Land spreading milk due to market disruption

In Wisconsin, farmers are experiencing an interruption in farm to milk plant processing due to the COVID-19 pandemic.  There is an oversupply of some dairy products, such that certain plants are asking farmers to reduce production and limit the amount of milk they normally ship.  Due to the speed at which the dairy market interruption has come, this is sadly resulting in some portion of daily milk production needing to be re-assimilated at the farm level for immediate or future land application.
The University of Wisconsin CALS, UWEX, and NPM put together a recorded webinar with supporting materials to guide the handling and application of raw milk at the farmstead and onto farmland.  Go to this link to listen and gather BMP guidance:
Summary Points:
Raw milk contains plant-available nutrients and should be credited at a book value of 46 N – 26 P2O5 – 17 K2O – 2 S per 1,000 gallons applied.
Raw milk has a high BOD (biological oxygen demand) and if inadvertently spilled into surface water, the microbes that begin feeding on and breaking down milk will also consume oxygen out of the water, harming fish and aquatic life.
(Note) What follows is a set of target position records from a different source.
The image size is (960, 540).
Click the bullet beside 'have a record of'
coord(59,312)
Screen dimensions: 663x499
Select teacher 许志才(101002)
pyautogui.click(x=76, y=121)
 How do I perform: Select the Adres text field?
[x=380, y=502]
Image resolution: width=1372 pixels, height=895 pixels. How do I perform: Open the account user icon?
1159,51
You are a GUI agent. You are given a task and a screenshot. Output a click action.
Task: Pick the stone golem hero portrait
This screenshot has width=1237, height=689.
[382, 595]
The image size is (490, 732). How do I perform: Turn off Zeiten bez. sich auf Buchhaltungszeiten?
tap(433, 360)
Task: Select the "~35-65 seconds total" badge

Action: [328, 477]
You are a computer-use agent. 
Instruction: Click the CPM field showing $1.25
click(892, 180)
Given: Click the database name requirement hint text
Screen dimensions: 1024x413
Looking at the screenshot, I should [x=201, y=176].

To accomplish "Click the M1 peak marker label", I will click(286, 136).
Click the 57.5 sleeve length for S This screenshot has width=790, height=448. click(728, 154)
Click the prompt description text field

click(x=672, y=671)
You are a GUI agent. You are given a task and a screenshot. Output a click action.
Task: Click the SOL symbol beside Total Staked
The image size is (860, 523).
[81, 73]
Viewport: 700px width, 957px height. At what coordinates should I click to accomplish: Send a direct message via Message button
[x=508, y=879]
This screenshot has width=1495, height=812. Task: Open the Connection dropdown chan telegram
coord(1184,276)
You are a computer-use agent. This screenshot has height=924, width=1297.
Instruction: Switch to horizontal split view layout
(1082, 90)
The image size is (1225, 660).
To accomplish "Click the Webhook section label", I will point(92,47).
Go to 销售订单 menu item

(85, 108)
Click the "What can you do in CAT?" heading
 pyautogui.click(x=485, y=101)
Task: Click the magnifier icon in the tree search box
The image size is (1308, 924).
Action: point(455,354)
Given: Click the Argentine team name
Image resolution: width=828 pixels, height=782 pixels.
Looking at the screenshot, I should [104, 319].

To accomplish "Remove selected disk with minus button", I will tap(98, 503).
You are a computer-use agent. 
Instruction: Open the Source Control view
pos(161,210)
For the sake of nutrients and BOD, if the land application becomes necessary, great care should be taken to minimize milk runoff to surface water, leaching to groundwater, or macropore flows into tile drainage.  Use all the nutrient management and soil and water conservation BMPs you normally would, as if handling and spreading manure.
Decomposing milk will have an odor, evident if stored at the manure pit, as well as on spread fields.  Be “neighbor friendly” when considering the land application of milk or milky-manure.
Milk contains fat that will accumulate on surfaces and plug small holes.  Use caution to not introduce milk into manure separators, septic fields, and other places where a fatty film is not desired.